> _Stored data_:
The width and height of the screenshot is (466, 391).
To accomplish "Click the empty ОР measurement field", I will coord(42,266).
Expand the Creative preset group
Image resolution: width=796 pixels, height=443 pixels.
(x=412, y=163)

> _YOUR GOAL_:
Repeat the records, every one of them, without any deviation.

> _EXERCISE OUTPUT_:
The width and height of the screenshot is (466, 391).
To accomplish "Click the empty ОР measurement field", I will coord(42,266).
Expand the Creative preset group
Image resolution: width=796 pixels, height=443 pixels.
(x=412, y=163)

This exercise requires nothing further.